Member of Parliament for Mount Royal
- In office March 26, 1940 – June 27, 1949
- Preceded by: William Allen Walsh
- Succeeded by: Alan Macnaughton

Member of Parliament for Notre-Dame-de-Grâce
- In office June 1949 – August 1953
- Preceded by: riding created
- Succeeded by: William McLean Hamilton

Personal details
- Born: Frederick Primrose Whitman 9 March 1896 Lawrencetown, Nova Scotia, Canada
- Died: 21 December 1974 (aged 78)
- Party: Liberal
- Spouse(s): Jennie M. Stewart m. 19 July 1923
- Profession: Salesman

= Fred Whitman (politician) =

Canadian politician

Frederick Primrose Whitman (9 March 1896 - 21 December 1974) was a Liberal party member of the House of Commons of Canada. He was born in Lawrencetown, Nova Scotia and became a salesman by career.

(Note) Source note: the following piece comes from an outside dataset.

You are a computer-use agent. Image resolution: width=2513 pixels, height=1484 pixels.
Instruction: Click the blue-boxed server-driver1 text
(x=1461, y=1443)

Whitman was educated in the public and secondary schools of Lawrencetown, then attended the University of Alberta where he received a Bachelor of Science degree. During his military service in World War I, he attained the rank of lieutenant.

He was first elected to Parliament at the Mount Royal riding in the 1940 general election then re-elected there in 1945. For the 1949 election, Whitman sought re-election at the new Notre-Dame-de-Grâce riding and won the seat there, but was defeated in the next election in 1953 by William McLean Hamilton of the Progressive Conservative party.